The Devon athlete, who won silver at the Melbourne Commonwealths eight years ago, led through the last three laps, but looked like she had been dropped with 200 metres to go.
But on a track sodden from heavy rain she kicked brilliantly to shock Muriuki and come within a whisker of chasing down Janet Kisa, 19 years her junior, before crossing the line in 15mins 8.96secs.
Mercy Cherono claimed the gold.
Pavey competed at her first senior major championships in 1997 at the World Championships in Athens. Kisa was just four at the time.
Paula Radcliffe paid tribute to the veteran, telling BBC Sport: "That was brilliant. I am so, so pleased for Jo. She already has a Commonwealth silver, (but) I'm sure that one will mean the most to her.
"She worked hard for that. She injected some pace into that race and I'm sure she took a lot of energy from this crowd. They really got behind her. She just loves racing."
"It feels a bit surreal really, to be honest, especially when I crossed the line," Pavey said. "I didn't believe I had a medal - I had to look at the scoreboard.
"I tried to think, 'Just don't regret this'. It's so easy to think, 'Oh, they are Kenyans, they're so good'. I thought no, keep focusing and just try to beat them. I'm so happy."
Pavey's son Jacob was in the stadium to watch his mother and Pavey said: "It's really special to think my little boy is watching me. We debated whether to bring my little girl, but I really worried she'd be terrified as she is only 10 months old.
"It's a really lovely atmosphere and I'm really happy. I didn't know how realistic it would be to run well, but I just wanted to run hard and see what happened.
"It's really special to think that I am 40, and a mum with two children (including) a 10-month-old baby. That's what seems almost funny to me. All the support I've had has allowed me to do it.
"It's been a tough summer because the track in Exeter has been shut all summer for resurfacing. There's been a lot of driving to get to Yeovil and Plymouth. I just didn't think it would result in medal. It's unbelievable, I'm just so happy and grateful to everybody."
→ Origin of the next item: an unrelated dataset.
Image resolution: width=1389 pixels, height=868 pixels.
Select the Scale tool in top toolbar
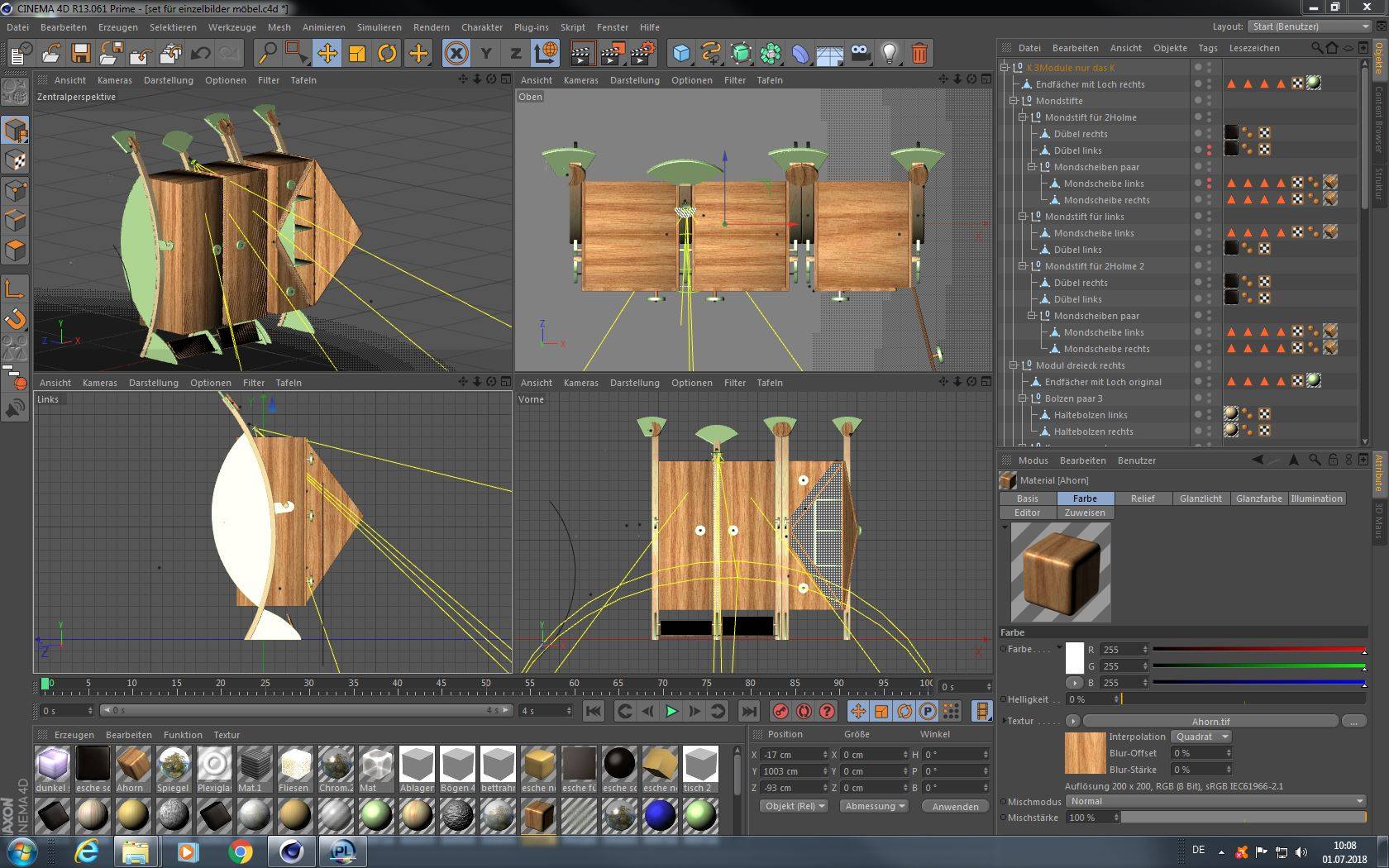tap(357, 54)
Wales' Sally Peake took silver in the pole vault, which was won by Australian Alana Boyd, the competition verging on the farcical because of the heavy rain. Six of the 10 competitors failed to clear a height.
Peake's clearance of 4.25m was enough for silver, with England's Sally Scott taking a share of bronze thanks to a clearance of 3.80m.
There was bronze for England's women in the 4x100m as the quartet of Asha Philip, Bianca Williams, Jodie Williams, Ashleigh Nelson came home in 43.10, behind winners Jamaica and Nigeria.
The 4x400m women - the team was made up of Christine Ohuruogu, Shana Cox, Kelly Massey, Anyika Onuora - also took third place behind the same two countries.
And there was a Kenyan gold in the javelin, Julius Yego winning with a throw of 83.87m.
There was disappointment for Phillips Idowu in the triple jump in his first major championship since the London Olympics as he produced five no-jumps out of six attempts and had to settle for fifth place.